本例では、第2の窓がないので、第1の窓の構造としては主に耐熱・耐圧という観点からその構造を選択することができる。
【0022】
実施例2
図2は、本発明の第2実施例を示し、耐圧容器および反応容器で構成される高温高圧容器の耐圧容器の天板を貫通して該容器内に先端部が位置するように設けた導波管または同軸線路の挿入端に第1の窓(窓1)を設け、導波管または同軸線路の他方の途中に第2の窓(窓2)を設け、耐圧容器内と導波管内を等圧にし、マイクロ波発信器により発振したマイクロ波を導波管または同軸線路を介してマイクロ波透過性物質(石英)でできている反応容器内の被加熱物に照射するように構成してある。
したがって、高温高圧条件の反応では、耐圧容器の圧力と第1の窓と第2の窓の間の圧力が等しくなるように第1の窓と第2の窓の間の圧力を制御すると、第1の窓の前後の圧力は等しくなるので、第1の窓の構造としては主に耐熱・耐腐食という観点からのみその構造を考慮すれば良く薄いシート構造を適用することが可能となり、また、第2の窓は高温高圧の耐圧容器の外側に設置されるため第2の窓の構造としては主に耐圧という観点からのみその構造を選択することができる。
【0023】
上記の導波管または同軸線路は、耐圧容器の天板に摺動可能に装着することができる。その場合、中空の導波管または同軸線路が耐圧容器中に導入され、その開口部が反応容器中の被加熱物(液体またはスラリー)に近接し、被加熱物の任意の位置を効率的にマイクロ波により加熱することができ、また、触媒反応において触媒部のみを選択的に加熱することができる。
開口部が反応容器中の被加熱物に近接し、マイクロ波の浸透深さを考慮し、適当な周波数を選択することにより開口部近傍のみを局所的に加熱することが可能となる。
【0024】
実施例3
図3および図4は、本発明の第3実施例を示し、反応容器に相当する管路を耐圧容器に相当する管路内に同心状に配置した高温高圧容器であって、耐圧容器に相当する管路中に侵入するように複数の導波管または同軸線路を流れに沿って配置し、複数本の導波管または同軸線路の挿入端に第1の窓を設け、導波管または同軸線路の途中に第2の窓を設け、耐圧容器内と導波管内(第1の窓、第2の窓内)を等圧にし、マイクロ波発信器により発振したマイクロ波を導波管または同軸線路を介してマイクロ波透過性物質でできている反応容器内の被加熱物に照射するように構成してある。

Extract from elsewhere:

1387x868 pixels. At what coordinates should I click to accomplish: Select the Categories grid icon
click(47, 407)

したがって、反応容器に相当する管路中を流通する液体を連続的に加熱することができ、さらに、付加的に冷却装置や溶液導入などの工程を取り入れることができ、流路中に温度計Tを配置して温度をモニターしマイクロ波出力を制御することにより被加熱物の温度を設定値に保持することができる。
【0025】
【発明の効果】
本発明により、高温高圧容器における窓の制限を緩和した化学反応促進用マイクロ波供給装置を有する高温高圧容器を提供することができる。また、局所的に高温高圧状態を形成させることができ、そのような局所反応場形成により反応を促進させることができる化学反応促進用マイクロ波供給装置を有する高温高圧容器を提供することができる。
【図面の簡単な説明】
【図1】本発明の化学反応促進用マイクロ波供給装置を有する高温高圧容器の第1実施例の概念図である。

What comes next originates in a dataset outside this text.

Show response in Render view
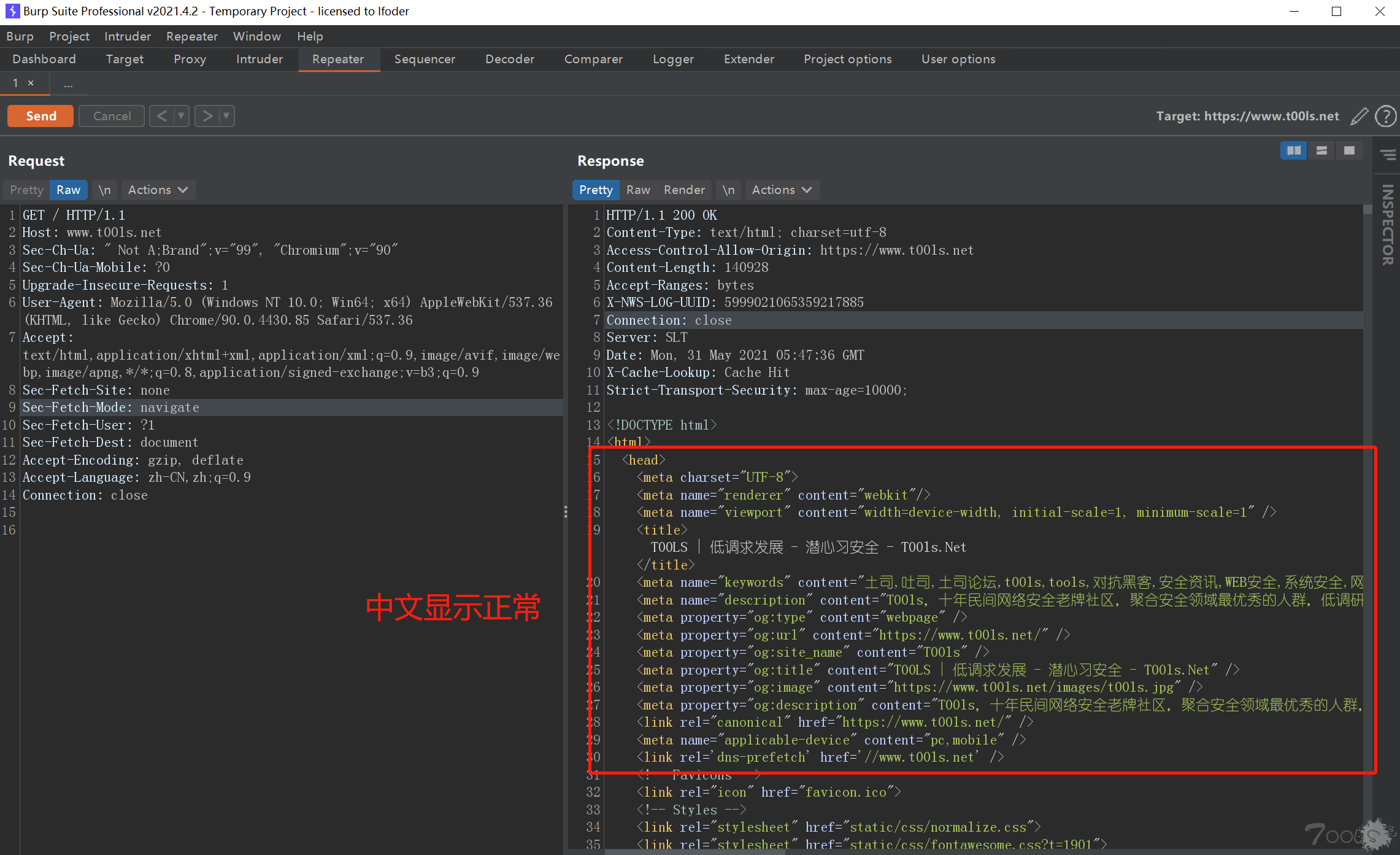The width and height of the screenshot is (1400, 855). pos(684,190)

【図2】本発明の化学反応促進用マイクロ波供給装置を有する高温高圧容器の第2実施例の概念図である。
【図3】本発明の化学反応促進用マイクロ波供給装置を有する高温高圧容器の第3実施例の概念図である。
【図4】本発明の化学反応促進用マイクロ波供給装置を有する高温高圧容器の第3実施例の概念図である。
【符号の説明】
G 圧力計
P 加圧ポンプ
T 温度計
V 圧力調整バルブ
Claims (13)
- 貫通口を有する耐圧容器と、耐圧容器の内側に設置された耐熱および耐食性の密閉式反応容器とを備え、先端部に第1の窓を設置した中空の導波管または同軸線路を有する化学反応促進用マイクロ波供給装置の前記先端部を前記貫通口に挿入して耐圧容器内に位置するように設けて導波管または同軸線路を介して被加熱物にマイクロ波を照射するための高温高圧容器であって、耐圧容器と反応容器の内圧を等しくするための制御手段を設けたことを特徴とする高温高圧容器。

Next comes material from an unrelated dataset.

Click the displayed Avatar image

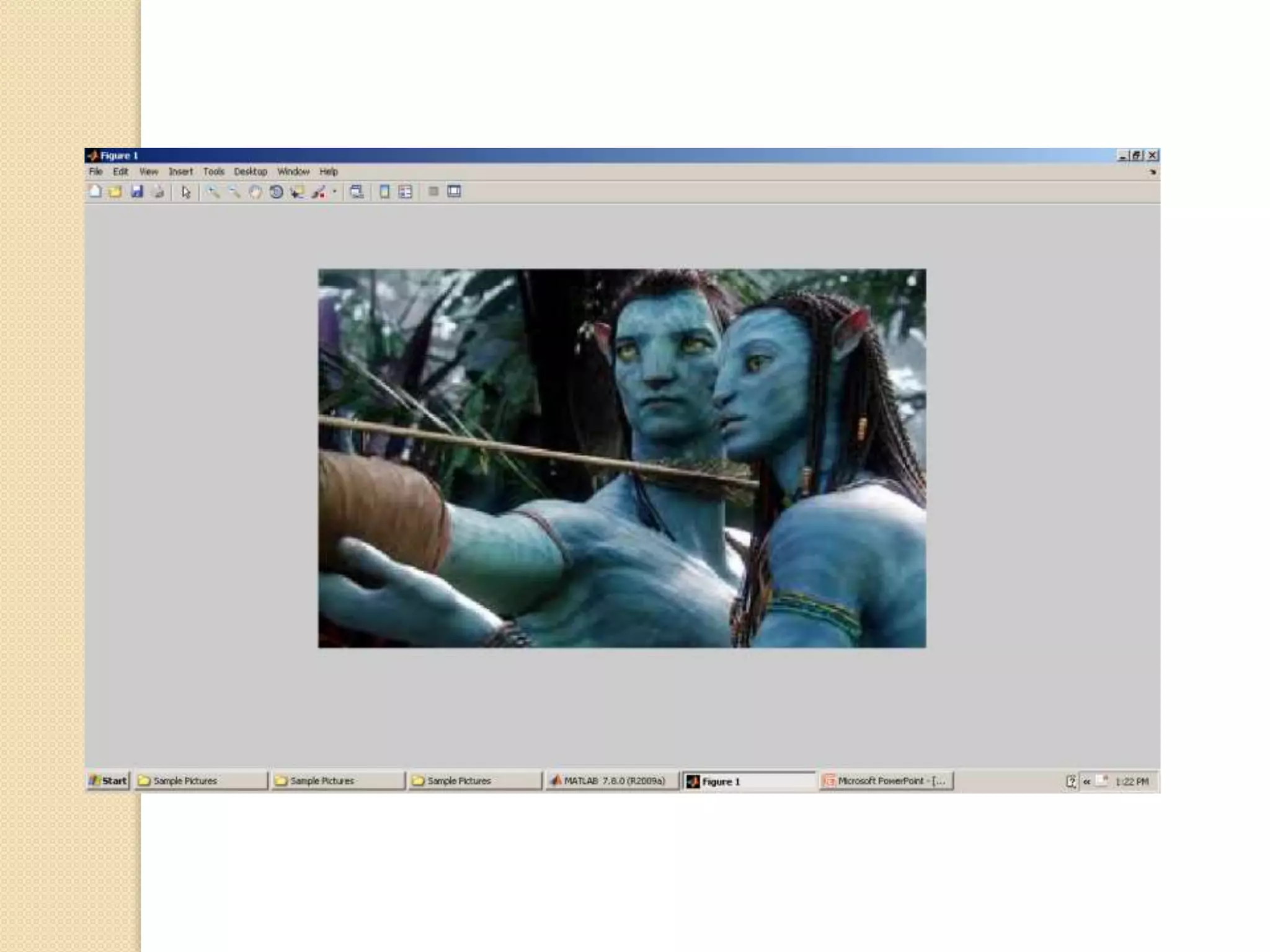point(622,458)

- さらに、先端部に第1の窓を設置した中空の導波管または同軸線路を有する化学反応促進用マイクロ波供給装置を備えることを特徴とする請求項1の高温高圧容器。
- 上記の反応容器が、マイクロ波透過性物質で構成された密閉式反応容器であることを特徴とする請求項1または2の高温高圧容器。
- 上記の導波管または同軸線路が、耐圧容器の外側に位置する導波管または同軸線路の途中に設置した第2の窓を備えることを特徴とする請求項1、2または3の高温高圧容器。
- 上記の第1の窓と第2の窓の間の内圧と耐圧容器の内圧を等しくするための制御手段を設けたことを特徴とする請求項4の高温高圧容器。
- 高温高圧条件での反応時に第1の窓と第2の窓の間の内圧を耐圧容器の内圧と等しくなるように制御可能に構成したことを特徴とする請求項5の高温高圧容器。
- 上記の耐圧容器が、上記の導波管または同軸線路を複数本導入するための貫通口を有することを特徴とする請求項1ないし6のいずれかの高温高圧容器。
- 上記の耐圧容器が、液体を連続的に流通する管路であり、当該管路中に上記の複数本の導波管または同軸線路を流れに沿って配置し、反応容器中を流通する被加熱物を連続的に加熱できるようにしたことを特徴とする請求項7の高温高圧容器。
- 上記の反応容器中の被加熱物が、マイクロ波吸収体および/またはマイクロ波吸収性触媒を存在させた高温高圧反応系である請求項1ないし8のいずれかの高温高圧容器。
- 上記の反応容器中の被加熱物が、亜・超臨界状態にある高温高圧流体系である請求項1ないし9のいずれかの高温高圧容器。
- 上記の反応容器中の被加熱物が、電解反応系、光化学反応系、超音波を用いた反応系および/または外部加熱法を用いた反応系である請求項1ないし9のいずれかの高温高圧容器。
- 上記の反応容器に温度センサーおよび圧力センサーを取付け、それらセンサーの検出値にもとづきマイクロ波出力を制御して反応容器内の圧力および温度を設定値に保持できるようにしたことを特徴とする請求項1ないし11のいずれかの高温高圧容器。
- 上記の耐圧容器に観測用窓を取付け、目視、ファイバースコープによる観測およびリアルタイムでの分光計測を可能にしたことを特徴とする請求項1ないし12のいずれかの高温高圧容器。